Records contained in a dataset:

+++

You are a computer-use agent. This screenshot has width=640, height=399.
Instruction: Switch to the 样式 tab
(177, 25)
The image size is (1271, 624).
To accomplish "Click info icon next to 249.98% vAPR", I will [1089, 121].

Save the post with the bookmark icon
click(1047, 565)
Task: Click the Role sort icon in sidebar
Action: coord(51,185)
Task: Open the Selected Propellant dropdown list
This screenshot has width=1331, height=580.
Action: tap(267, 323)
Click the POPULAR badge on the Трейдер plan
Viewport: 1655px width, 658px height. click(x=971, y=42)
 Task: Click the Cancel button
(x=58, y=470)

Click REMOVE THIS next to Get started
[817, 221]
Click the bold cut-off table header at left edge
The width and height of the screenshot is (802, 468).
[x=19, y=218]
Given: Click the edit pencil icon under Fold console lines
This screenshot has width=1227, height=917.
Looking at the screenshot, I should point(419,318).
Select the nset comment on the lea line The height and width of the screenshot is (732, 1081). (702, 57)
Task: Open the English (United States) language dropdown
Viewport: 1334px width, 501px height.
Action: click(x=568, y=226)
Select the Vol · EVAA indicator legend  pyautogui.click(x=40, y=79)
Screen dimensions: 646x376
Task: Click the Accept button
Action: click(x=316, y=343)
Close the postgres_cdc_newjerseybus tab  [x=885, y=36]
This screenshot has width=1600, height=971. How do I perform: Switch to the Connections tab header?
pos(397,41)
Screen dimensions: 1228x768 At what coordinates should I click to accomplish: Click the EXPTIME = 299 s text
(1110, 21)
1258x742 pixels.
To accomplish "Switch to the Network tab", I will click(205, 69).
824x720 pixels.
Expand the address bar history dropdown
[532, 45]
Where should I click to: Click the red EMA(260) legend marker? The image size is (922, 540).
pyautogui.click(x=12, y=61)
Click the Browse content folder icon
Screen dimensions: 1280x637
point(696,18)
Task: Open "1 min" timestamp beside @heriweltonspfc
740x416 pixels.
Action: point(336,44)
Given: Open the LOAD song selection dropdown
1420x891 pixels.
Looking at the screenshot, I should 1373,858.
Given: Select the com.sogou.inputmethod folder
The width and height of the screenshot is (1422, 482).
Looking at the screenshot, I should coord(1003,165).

+++

Exercise: Read the entries above and find each line holding the word "will". Copy it out.

Exercise output:
To accomplish "Click info icon next to 249.98% vAPR", I will [1089, 121].
To accomplish "Switch to the Network tab", I will click(205, 69).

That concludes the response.